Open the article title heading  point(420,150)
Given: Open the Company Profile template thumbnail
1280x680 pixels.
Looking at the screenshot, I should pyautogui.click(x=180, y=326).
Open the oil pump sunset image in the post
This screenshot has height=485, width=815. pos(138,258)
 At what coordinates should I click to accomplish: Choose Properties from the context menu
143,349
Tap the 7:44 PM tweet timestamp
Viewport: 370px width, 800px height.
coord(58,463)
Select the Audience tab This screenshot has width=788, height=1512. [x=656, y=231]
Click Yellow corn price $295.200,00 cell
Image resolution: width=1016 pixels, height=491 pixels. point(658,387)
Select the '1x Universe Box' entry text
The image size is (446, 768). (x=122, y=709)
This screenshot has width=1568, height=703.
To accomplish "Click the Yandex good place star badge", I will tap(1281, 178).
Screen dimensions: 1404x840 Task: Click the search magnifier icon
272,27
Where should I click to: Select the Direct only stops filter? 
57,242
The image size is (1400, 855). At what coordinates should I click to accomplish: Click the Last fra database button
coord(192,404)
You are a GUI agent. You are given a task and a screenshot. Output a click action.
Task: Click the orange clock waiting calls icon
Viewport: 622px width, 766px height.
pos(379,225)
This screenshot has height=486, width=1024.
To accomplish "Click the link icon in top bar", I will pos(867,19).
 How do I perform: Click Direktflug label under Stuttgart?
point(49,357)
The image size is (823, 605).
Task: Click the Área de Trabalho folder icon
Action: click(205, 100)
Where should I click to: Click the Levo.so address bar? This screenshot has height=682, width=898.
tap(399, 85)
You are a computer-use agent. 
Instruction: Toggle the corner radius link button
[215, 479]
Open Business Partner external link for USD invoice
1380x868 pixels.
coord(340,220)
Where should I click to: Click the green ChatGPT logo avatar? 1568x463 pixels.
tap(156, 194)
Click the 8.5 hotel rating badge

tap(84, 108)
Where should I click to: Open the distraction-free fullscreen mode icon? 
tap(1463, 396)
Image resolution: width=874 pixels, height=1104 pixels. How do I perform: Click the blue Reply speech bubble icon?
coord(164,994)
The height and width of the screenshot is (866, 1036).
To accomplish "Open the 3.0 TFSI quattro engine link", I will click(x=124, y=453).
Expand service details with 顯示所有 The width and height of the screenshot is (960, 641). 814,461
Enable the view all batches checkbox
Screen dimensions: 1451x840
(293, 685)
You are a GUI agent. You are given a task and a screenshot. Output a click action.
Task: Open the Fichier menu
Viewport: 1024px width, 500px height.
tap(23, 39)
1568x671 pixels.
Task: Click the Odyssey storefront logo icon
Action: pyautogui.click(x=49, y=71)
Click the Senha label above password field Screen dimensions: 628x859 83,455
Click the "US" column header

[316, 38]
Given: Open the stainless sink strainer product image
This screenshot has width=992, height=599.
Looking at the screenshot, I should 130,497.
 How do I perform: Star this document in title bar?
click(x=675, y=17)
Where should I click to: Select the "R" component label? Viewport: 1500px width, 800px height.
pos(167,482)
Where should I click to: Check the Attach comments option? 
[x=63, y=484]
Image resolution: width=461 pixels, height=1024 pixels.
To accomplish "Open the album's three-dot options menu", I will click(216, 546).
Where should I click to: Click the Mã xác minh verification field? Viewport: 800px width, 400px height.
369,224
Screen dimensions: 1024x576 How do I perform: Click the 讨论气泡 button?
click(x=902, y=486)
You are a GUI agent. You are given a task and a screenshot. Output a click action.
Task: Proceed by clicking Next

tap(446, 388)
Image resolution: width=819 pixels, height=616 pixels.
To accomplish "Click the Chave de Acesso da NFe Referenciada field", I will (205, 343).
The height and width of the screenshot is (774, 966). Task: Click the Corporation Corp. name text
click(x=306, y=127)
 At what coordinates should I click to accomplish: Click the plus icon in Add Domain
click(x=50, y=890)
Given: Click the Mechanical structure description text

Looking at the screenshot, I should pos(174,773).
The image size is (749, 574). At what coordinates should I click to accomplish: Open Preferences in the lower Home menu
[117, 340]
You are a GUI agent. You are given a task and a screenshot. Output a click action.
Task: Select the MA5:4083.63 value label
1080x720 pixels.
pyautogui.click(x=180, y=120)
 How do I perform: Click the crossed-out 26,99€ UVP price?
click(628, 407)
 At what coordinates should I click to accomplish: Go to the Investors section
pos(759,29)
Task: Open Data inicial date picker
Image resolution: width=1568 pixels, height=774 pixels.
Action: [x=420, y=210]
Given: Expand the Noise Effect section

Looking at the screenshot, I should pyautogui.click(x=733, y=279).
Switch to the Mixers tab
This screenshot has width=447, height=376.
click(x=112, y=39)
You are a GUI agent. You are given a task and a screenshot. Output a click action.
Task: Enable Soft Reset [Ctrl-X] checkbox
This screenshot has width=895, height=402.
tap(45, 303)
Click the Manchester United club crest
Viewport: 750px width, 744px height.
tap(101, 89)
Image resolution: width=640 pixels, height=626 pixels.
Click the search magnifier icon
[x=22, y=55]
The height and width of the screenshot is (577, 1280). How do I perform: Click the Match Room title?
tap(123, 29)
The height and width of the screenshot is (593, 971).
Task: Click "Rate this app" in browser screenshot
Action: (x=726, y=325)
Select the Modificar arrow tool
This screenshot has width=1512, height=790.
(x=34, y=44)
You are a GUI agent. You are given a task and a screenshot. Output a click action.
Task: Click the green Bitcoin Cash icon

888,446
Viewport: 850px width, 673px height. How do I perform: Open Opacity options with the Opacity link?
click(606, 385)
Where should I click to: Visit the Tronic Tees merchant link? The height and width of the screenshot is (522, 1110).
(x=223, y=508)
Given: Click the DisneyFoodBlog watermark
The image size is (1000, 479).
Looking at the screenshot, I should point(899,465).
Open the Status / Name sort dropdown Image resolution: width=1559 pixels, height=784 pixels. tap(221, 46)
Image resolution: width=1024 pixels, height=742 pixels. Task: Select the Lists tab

WHAT IS BEING ASKED: The answer must be the full listing, written out word for word.

RESPONSE TO THE TASK:
Open the article title heading  point(420,150)
Given: Open the Company Profile template thumbnail
1280x680 pixels.
Looking at the screenshot, I should pyautogui.click(x=180, y=326).
Open the oil pump sunset image in the post
This screenshot has height=485, width=815. pos(138,258)
 At what coordinates should I click to accomplish: Choose Properties from the context menu
143,349
Tap the 7:44 PM tweet timestamp
Viewport: 370px width, 800px height.
coord(58,463)
Select the Audience tab This screenshot has width=788, height=1512. [x=656, y=231]
Click Yellow corn price $295.200,00 cell
Image resolution: width=1016 pixels, height=491 pixels. point(658,387)
Select the '1x Universe Box' entry text
The image size is (446, 768). (x=122, y=709)
This screenshot has width=1568, height=703.
To accomplish "Click the Yandex good place star badge", I will tap(1281, 178).
Screen dimensions: 1404x840 Task: Click the search magnifier icon
272,27
Where should I click to: Select the Direct only stops filter? 
57,242
The image size is (1400, 855). At what coordinates should I click to accomplish: Click the Last fra database button
coord(192,404)
You are a GUI agent. You are given a task and a screenshot. Output a click action.
Task: Click the orange clock waiting calls icon
Viewport: 622px width, 766px height.
pos(379,225)
This screenshot has height=486, width=1024.
To accomplish "Click the link icon in top bar", I will pos(867,19).
 How do I perform: Click Direktflug label under Stuttgart?
point(49,357)
The image size is (823, 605).
Task: Click the Área de Trabalho folder icon
Action: click(205, 100)
Where should I click to: Click the Levo.so address bar? This screenshot has height=682, width=898.
tap(399, 85)
You are a computer-use agent. 
Instruction: Toggle the corner radius link button
[215, 479]
Open Business Partner external link for USD invoice
1380x868 pixels.
coord(340,220)
Where should I click to: Click the green ChatGPT logo avatar? 1568x463 pixels.
tap(156, 194)
Click the 8.5 hotel rating badge

tap(84, 108)
Where should I click to: Open the distraction-free fullscreen mode icon? 
tap(1463, 396)
Image resolution: width=874 pixels, height=1104 pixels. How do I perform: Click the blue Reply speech bubble icon?
coord(164,994)
The height and width of the screenshot is (866, 1036).
To accomplish "Open the 3.0 TFSI quattro engine link", I will click(x=124, y=453).
Expand service details with 顯示所有 The width and height of the screenshot is (960, 641). 814,461
Enable the view all batches checkbox
Screen dimensions: 1451x840
(293, 685)
You are a GUI agent. You are given a task and a screenshot. Output a click action.
Task: Open the Fichier menu
Viewport: 1024px width, 500px height.
tap(23, 39)
1568x671 pixels.
Task: Click the Odyssey storefront logo icon
Action: pyautogui.click(x=49, y=71)
Click the Senha label above password field Screen dimensions: 628x859 83,455
Click the "US" column header

[316, 38]
Given: Open the stainless sink strainer product image
This screenshot has width=992, height=599.
Looking at the screenshot, I should 130,497.
 How do I perform: Star this document in title bar?
click(x=675, y=17)
Where should I click to: Select the "R" component label? Viewport: 1500px width, 800px height.
pos(167,482)
Where should I click to: Check the Attach comments option? 
[x=63, y=484]
Image resolution: width=461 pixels, height=1024 pixels.
To accomplish "Open the album's three-dot options menu", I will click(216, 546).
Where should I click to: Click the Mã xác minh verification field? Viewport: 800px width, 400px height.
369,224
Screen dimensions: 1024x576 How do I perform: Click the 讨论气泡 button?
click(x=902, y=486)
You are a GUI agent. You are given a task and a screenshot. Output a click action.
Task: Proceed by clicking Next

tap(446, 388)
Image resolution: width=819 pixels, height=616 pixels.
To accomplish "Click the Chave de Acesso da NFe Referenciada field", I will (205, 343).
The height and width of the screenshot is (774, 966). Task: Click the Corporation Corp. name text
click(x=306, y=127)
 At what coordinates should I click to accomplish: Click the plus icon in Add Domain
click(x=50, y=890)
Given: Click the Mechanical structure description text

Looking at the screenshot, I should pos(174,773).
The image size is (749, 574). At what coordinates should I click to accomplish: Open Preferences in the lower Home menu
[117, 340]
You are a GUI agent. You are given a task and a screenshot. Output a click action.
Task: Select the MA5:4083.63 value label
1080x720 pixels.
pyautogui.click(x=180, y=120)
 How do I perform: Click the crossed-out 26,99€ UVP price?
click(628, 407)
 At what coordinates should I click to accomplish: Go to the Investors section
pos(759,29)
Task: Open Data inicial date picker
Image resolution: width=1568 pixels, height=774 pixels.
Action: [x=420, y=210]
Given: Expand the Noise Effect section

Looking at the screenshot, I should pyautogui.click(x=733, y=279).
Switch to the Mixers tab
This screenshot has width=447, height=376.
click(x=112, y=39)
You are a GUI agent. You are given a task and a screenshot. Output a click action.
Task: Enable Soft Reset [Ctrl-X] checkbox
This screenshot has width=895, height=402.
tap(45, 303)
Click the Manchester United club crest
Viewport: 750px width, 744px height.
tap(101, 89)
Image resolution: width=640 pixels, height=626 pixels.
Click the search magnifier icon
[x=22, y=55]
The height and width of the screenshot is (577, 1280). How do I perform: Click the Match Room title?
tap(123, 29)
The height and width of the screenshot is (593, 971).
Task: Click "Rate this app" in browser screenshot
Action: (x=726, y=325)
Select the Modificar arrow tool
This screenshot has width=1512, height=790.
(x=34, y=44)
You are a GUI agent. You are given a task and a screenshot. Output a click action.
Task: Click the green Bitcoin Cash icon

888,446
Viewport: 850px width, 673px height. How do I perform: Open Opacity options with the Opacity link?
click(606, 385)
Where should I click to: Visit the Tronic Tees merchant link? The height and width of the screenshot is (522, 1110).
(x=223, y=508)
Given: Click the DisneyFoodBlog watermark
The image size is (1000, 479).
Looking at the screenshot, I should point(899,465).
Open the Status / Name sort dropdown Image resolution: width=1559 pixels, height=784 pixels. tap(221, 46)
Image resolution: width=1024 pixels, height=742 pixels. Task: Select the Lists tab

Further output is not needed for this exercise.